What you should do
Output the opening lines of the records exactly. End with the line that contains "Click Export To".

Raw data
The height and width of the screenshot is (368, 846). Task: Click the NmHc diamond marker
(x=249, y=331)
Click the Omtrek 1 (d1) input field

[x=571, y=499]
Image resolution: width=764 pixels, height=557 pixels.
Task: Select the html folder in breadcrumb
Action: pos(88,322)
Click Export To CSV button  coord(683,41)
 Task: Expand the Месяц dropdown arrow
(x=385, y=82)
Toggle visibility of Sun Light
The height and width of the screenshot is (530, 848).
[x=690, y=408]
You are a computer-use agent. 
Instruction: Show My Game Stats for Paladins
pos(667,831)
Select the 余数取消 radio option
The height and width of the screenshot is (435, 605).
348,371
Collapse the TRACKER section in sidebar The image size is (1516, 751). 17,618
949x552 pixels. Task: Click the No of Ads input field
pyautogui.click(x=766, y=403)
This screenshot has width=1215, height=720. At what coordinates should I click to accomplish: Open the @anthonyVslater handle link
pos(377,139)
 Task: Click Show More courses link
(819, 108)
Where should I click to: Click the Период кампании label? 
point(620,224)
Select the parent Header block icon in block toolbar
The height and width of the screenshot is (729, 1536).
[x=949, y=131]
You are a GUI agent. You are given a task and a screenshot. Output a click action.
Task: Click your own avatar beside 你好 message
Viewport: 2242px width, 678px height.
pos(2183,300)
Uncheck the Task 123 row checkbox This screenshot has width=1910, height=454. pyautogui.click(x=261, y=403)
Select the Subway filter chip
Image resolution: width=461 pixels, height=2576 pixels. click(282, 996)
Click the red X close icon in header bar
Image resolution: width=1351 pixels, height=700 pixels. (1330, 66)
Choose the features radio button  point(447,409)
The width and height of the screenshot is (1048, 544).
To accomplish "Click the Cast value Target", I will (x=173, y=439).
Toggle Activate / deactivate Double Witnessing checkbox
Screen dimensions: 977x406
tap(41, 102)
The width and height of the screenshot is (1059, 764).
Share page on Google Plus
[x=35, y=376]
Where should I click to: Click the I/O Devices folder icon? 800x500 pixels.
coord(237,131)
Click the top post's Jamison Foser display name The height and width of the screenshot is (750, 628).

Exercise solution
The height and width of the screenshot is (368, 846). Task: Click the NmHc diamond marker
(x=249, y=331)
Click the Omtrek 1 (d1) input field

[x=571, y=499]
Image resolution: width=764 pixels, height=557 pixels.
Task: Select the html folder in breadcrumb
Action: pos(88,322)
Click Export To CSV button  coord(683,41)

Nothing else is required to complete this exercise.